Contoh lain, quote dari Nicko Pandawa, peneliti sejarah dan sautradara film JKDN berbunyi:
“Tanpa khilafah, lihat negeri Islam sekarat
Hidupnya melarat
Dihisap pengkhianat
Tak mengindahkan syariat
Lupa amanah rakyat!”
Selain itu, masih banyak quote-quote bertebaran dengan hashtag #BersamaTegakkanKhilafah dari berbagai tokoh seperti Farid Wadjdi, Pemimpin Redaksi Al-Waie; Dr Arim Nasim, Direktur Pusat Kajian Pengembangan Ekonomi Islam Kaffah; KH Yasin Muthohar; dan Dwi Condro Triono, pakar Ekonomi Islam.
Pembubaran Hizbut Tahrir Indonesia
Lembaga yang secara terang-terangan mendukung berdirinya khilafah di Indonesia adalah Hizbut Tahrir Indonesia. Pada bulan Juli tahun 2017, HTI secara resmi telah dibubarkan oleh pemerintah melalui Perppu Nomor 2 Tahun 2017 tentang Organisasi Kemasyarakatan.
Setelah dibubarkan, HTI mengajukan gugatan melalui Pengadilan Tata Usaha Negara (PTUN). Namun, upaya HTI untuk tetap eksis kembali menemui jalan buntu. PTUN menolak seluruh gugatan hukum Hizbut Tahrir Indonesia (HTI) atas keputusan pembubaran organisasi kemasyarakatan (ormas) tersebut oleh pemerintah.
Dengan demikian, HTI tetap dibubarkan sesuai Perppu Nomor 2 Tahun 2017 tentang Organisasi Kemasyarakatan.
“Memutuskan gugatan penggugat, ditolak seluruhnya…. Keputusan yang diambil pemerintah sudah tepat,” ungkap Ketua Majelis Hakim, Tri Cahya Indra Permana, di ruang sidang PTUN, Jakarta Timur, Senin (07/05), sebagaimana dilansir dari BBC Indonesia.
Posisi NU dan Muhammadiyah
Muhammadiyah sebagai ormas arus utama di Indonesia telah memutuskan untuk mendukung sepenuhnya Pancasila sebagai falsafah negara dan menolak segala bentuk perubahan, khususnya perubahan dari Pancasila menjadi Khilafah Islam. Dalam Muktamar Muhammadiyah ke 47 pada 3-7 Agustus 2015 di Makassar, Muhammadiyah memutuskan konsep Darul ‘Ahdi was Syahadah.
“Darul ahdi artinya negara tempat kita melakukan konsensus nasional. Negara kita berdiri karena seluruh kemajemukan bangsa, golongan, daerah, kekuatan politik, sepakat untuk mendirikan Indonesia. Kita ingin mengembalikan ke sana,” kata Ketua Umum PP Muhammadiyah, Haedar Nashir sebagaimana diwartakan oleh laman resmi Universitas Muhammadiyah Malang.

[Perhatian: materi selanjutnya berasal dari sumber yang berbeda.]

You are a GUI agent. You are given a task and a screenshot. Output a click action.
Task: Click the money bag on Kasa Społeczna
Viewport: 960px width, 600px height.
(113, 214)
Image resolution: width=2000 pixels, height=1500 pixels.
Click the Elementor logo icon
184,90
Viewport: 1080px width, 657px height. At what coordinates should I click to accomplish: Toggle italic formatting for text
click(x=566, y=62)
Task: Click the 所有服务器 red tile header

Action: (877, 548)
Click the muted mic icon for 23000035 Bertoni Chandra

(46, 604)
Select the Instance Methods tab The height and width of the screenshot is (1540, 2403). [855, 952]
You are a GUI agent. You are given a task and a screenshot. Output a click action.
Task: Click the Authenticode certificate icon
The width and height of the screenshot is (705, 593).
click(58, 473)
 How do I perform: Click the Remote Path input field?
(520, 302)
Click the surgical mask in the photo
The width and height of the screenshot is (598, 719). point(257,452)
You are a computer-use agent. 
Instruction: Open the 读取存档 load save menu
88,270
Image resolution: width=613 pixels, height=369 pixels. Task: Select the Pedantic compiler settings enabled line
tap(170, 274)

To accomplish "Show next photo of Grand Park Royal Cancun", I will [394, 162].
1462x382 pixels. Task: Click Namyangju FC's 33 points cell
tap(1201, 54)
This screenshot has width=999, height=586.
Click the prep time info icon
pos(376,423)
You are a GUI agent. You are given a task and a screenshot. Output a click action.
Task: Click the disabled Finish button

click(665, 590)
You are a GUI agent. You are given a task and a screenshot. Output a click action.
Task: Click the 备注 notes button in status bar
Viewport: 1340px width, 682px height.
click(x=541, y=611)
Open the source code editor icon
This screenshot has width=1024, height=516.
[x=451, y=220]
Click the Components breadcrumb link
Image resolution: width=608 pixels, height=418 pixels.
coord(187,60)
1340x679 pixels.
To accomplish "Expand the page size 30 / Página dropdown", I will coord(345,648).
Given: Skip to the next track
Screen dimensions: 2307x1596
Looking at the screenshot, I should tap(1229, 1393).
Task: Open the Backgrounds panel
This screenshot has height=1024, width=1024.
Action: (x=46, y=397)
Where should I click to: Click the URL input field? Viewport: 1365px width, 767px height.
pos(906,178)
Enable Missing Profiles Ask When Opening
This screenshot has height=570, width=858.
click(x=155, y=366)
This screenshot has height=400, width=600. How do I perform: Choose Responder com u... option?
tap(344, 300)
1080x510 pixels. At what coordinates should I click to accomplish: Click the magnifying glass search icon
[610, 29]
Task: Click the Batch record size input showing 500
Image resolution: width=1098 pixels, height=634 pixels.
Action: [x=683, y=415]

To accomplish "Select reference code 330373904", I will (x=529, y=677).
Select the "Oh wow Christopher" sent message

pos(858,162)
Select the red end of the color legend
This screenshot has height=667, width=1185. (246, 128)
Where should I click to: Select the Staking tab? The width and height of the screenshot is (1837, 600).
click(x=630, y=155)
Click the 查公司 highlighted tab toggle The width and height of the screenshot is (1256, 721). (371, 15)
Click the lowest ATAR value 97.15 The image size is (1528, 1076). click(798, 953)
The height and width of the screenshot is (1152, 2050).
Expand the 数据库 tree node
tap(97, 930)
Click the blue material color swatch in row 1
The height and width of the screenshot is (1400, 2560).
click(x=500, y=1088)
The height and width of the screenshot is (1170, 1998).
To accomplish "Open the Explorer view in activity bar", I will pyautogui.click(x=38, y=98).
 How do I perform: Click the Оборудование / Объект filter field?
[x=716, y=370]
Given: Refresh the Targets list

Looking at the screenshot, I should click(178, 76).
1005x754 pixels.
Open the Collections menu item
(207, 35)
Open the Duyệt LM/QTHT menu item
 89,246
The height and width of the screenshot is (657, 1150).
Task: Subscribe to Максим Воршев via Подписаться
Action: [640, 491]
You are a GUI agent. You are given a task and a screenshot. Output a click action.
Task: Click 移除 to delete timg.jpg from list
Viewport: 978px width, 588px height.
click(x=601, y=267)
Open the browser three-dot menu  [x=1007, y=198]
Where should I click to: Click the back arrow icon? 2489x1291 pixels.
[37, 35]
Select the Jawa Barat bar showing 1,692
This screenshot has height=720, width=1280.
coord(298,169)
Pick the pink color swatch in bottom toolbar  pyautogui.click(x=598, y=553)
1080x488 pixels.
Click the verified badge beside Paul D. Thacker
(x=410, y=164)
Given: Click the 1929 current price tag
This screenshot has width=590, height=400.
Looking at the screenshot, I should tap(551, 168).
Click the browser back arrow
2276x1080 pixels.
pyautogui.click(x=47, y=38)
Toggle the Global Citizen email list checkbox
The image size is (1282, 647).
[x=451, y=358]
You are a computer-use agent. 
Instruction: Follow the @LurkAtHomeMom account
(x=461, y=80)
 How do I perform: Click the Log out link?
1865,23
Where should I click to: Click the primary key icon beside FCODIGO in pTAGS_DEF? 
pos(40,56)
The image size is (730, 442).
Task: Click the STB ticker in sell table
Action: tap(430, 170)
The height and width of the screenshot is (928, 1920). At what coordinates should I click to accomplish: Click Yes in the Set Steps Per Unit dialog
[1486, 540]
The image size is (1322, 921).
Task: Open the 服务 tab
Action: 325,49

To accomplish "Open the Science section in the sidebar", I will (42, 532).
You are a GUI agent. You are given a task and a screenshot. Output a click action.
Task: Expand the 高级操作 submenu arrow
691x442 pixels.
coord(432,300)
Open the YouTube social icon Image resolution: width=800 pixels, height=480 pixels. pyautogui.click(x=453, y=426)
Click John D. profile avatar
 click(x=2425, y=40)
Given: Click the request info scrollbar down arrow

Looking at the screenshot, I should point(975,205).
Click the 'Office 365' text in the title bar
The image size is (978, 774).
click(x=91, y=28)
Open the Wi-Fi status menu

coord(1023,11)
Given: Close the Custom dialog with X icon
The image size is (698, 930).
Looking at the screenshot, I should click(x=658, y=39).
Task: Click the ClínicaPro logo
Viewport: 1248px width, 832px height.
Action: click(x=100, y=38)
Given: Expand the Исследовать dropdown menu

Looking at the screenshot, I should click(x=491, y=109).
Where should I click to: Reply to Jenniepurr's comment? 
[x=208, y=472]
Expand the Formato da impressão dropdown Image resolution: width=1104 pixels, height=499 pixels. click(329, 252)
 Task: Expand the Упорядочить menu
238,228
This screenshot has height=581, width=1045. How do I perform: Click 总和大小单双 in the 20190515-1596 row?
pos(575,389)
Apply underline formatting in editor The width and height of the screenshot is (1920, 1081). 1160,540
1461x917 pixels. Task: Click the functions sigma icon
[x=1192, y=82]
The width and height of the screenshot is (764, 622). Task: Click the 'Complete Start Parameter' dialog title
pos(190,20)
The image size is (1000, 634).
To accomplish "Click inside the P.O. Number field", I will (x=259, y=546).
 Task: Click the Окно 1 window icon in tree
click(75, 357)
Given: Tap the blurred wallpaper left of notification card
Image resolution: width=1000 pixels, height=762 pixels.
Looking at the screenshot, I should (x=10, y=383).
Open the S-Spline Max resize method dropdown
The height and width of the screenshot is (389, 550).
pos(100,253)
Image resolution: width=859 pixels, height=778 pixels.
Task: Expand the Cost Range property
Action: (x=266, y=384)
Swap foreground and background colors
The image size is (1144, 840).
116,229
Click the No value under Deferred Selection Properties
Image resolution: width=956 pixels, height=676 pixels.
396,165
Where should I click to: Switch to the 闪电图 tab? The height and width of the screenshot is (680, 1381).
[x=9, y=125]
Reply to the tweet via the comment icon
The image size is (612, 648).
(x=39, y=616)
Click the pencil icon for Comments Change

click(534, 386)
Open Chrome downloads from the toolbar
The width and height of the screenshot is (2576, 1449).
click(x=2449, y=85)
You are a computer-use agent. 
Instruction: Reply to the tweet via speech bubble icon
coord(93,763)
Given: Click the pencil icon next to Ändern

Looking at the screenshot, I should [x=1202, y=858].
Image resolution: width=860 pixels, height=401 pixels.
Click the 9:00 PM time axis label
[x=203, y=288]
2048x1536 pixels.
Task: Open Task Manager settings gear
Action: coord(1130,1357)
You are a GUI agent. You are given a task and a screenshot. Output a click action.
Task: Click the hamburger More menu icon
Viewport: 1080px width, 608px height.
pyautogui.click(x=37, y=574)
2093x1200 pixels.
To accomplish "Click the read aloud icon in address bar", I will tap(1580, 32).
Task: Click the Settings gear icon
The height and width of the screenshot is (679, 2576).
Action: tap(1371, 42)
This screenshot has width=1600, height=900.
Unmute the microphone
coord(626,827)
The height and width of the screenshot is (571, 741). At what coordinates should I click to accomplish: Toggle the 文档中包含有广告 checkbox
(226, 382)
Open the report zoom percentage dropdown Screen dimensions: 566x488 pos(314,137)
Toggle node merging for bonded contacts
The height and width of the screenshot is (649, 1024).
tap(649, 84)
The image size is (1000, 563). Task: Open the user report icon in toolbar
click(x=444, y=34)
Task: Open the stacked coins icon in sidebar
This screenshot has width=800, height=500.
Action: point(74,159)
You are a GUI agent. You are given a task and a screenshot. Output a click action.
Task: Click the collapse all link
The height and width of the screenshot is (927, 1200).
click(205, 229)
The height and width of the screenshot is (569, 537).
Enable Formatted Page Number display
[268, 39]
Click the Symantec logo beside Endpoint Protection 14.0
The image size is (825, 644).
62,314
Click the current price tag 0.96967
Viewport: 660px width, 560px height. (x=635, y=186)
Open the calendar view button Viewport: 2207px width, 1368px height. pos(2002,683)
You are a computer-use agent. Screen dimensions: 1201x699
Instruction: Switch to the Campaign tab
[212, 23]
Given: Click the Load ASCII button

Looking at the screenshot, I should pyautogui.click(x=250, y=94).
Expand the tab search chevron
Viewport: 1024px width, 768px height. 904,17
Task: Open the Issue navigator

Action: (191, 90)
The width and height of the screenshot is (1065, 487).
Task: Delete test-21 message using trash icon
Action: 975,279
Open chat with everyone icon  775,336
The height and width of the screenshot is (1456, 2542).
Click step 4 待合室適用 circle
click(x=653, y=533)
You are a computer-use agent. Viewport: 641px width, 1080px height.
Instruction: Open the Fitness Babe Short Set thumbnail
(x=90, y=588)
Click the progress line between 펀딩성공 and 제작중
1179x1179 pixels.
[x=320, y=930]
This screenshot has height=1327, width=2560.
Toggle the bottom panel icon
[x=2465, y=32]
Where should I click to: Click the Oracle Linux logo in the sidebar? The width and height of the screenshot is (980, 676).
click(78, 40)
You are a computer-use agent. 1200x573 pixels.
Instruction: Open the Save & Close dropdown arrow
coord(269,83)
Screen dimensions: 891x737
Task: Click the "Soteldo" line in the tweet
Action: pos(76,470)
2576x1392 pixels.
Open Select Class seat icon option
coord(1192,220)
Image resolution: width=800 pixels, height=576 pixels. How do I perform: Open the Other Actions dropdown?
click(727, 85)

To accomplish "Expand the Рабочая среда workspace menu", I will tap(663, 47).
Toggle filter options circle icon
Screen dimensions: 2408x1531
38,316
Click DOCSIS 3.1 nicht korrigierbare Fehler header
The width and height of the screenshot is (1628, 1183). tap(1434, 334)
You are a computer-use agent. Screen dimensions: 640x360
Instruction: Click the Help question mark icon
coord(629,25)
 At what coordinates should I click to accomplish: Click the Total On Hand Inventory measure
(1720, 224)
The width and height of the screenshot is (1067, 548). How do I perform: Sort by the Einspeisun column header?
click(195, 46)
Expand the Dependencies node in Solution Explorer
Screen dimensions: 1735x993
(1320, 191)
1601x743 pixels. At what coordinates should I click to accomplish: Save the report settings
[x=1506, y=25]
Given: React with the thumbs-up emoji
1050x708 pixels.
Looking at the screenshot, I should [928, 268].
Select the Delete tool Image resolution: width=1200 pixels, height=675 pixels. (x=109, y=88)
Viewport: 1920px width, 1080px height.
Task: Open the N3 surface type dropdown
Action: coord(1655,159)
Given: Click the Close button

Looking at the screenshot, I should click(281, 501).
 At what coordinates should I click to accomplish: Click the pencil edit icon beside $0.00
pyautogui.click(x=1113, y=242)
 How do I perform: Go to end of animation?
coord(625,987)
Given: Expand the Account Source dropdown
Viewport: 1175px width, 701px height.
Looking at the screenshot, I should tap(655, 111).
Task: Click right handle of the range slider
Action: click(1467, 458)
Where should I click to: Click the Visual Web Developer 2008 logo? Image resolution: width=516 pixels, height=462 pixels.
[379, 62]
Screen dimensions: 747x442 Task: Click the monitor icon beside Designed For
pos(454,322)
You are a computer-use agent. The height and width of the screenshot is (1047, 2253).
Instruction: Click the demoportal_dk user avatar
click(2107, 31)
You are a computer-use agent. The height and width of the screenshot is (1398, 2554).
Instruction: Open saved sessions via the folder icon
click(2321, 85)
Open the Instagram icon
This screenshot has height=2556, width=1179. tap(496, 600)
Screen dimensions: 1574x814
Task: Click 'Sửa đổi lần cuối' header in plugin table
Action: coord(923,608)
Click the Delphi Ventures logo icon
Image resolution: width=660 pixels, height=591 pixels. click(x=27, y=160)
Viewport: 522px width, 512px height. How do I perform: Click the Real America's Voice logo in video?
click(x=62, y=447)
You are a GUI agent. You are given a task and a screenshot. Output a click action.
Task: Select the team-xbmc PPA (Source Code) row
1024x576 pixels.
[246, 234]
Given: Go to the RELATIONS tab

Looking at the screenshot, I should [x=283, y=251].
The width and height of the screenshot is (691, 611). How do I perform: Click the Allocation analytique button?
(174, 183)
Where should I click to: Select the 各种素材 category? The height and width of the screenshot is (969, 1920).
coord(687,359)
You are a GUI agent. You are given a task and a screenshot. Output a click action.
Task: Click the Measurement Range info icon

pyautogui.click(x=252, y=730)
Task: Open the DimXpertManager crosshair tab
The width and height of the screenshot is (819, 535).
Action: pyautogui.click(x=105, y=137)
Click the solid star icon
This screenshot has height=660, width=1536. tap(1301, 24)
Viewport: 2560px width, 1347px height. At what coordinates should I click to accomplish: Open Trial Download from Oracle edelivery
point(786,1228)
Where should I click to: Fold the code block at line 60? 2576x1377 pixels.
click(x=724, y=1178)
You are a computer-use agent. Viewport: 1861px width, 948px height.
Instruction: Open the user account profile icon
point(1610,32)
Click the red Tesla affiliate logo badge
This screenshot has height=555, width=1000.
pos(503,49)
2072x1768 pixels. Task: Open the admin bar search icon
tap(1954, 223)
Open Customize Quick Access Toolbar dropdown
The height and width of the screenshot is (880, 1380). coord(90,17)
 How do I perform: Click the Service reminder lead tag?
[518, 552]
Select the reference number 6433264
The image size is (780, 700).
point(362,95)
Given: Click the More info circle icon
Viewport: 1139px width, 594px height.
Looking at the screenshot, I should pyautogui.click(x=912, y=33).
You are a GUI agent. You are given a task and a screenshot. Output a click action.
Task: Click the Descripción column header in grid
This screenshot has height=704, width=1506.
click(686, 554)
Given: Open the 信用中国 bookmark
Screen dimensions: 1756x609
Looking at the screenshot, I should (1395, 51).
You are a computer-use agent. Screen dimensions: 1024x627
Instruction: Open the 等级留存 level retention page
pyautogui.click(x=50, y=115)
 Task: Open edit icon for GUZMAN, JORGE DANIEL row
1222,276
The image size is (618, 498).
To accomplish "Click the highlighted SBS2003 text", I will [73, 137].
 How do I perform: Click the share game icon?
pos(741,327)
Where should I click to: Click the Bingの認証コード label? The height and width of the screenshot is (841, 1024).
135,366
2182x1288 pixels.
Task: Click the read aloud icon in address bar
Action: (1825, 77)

“Kalau darul syahadah artinya negara tempat kita mengisi. Jadi setelah kita punya Indonesia yang merdeka, maka seluruh elemen bangsa harus mengisi bangsa ini menjadi Negara yang maju, makmur, adil bermartabat,” sambung Haedar.
Haedar mengatakan Pancasila yang menjadi dasar Negara ini sudah sesuai dengan nilai-nilai Islam. Muhammadiyah mengajak seluruh elemen bangsa menjaga konsep tersebut, agar Indonesia menjadi Negara yang diampuni Tuhan. Menurutnya, konsep Darul ‘Ahdi was Syahadah adalah konsep penting dan menjadi aktualisasi jihad kebangsaan Muhammadiyah.
Sementara itu, Nahdlatul Ulama memiliki pandangan yang cukup tegas. Menurut Rais Syuriyah PBNU KH Ahmad Ishomuddin, orang-orang yang berupaya mengganti dasar negara adalah pemberontak.
“Setiap warga NU dengan demikian berpandangan, bahwa setiap orang atau kelompok yang tidak mengakui eksistensi NKRI, enggan menaati pemerintah, tidak mengakui dasar/falsafah negara atau berupaya menggantinya dengan sistem lainnya, seperti model khilafah yang dinilainya lebih syar’i misalnya, adalah dapat dinyatakan sebagai pemberontak (bughat) yang wajib ditumpas dengan tuntas,” tulis KH Ahmad Ishomuddin di laman resmi Nahdlatul Ulama.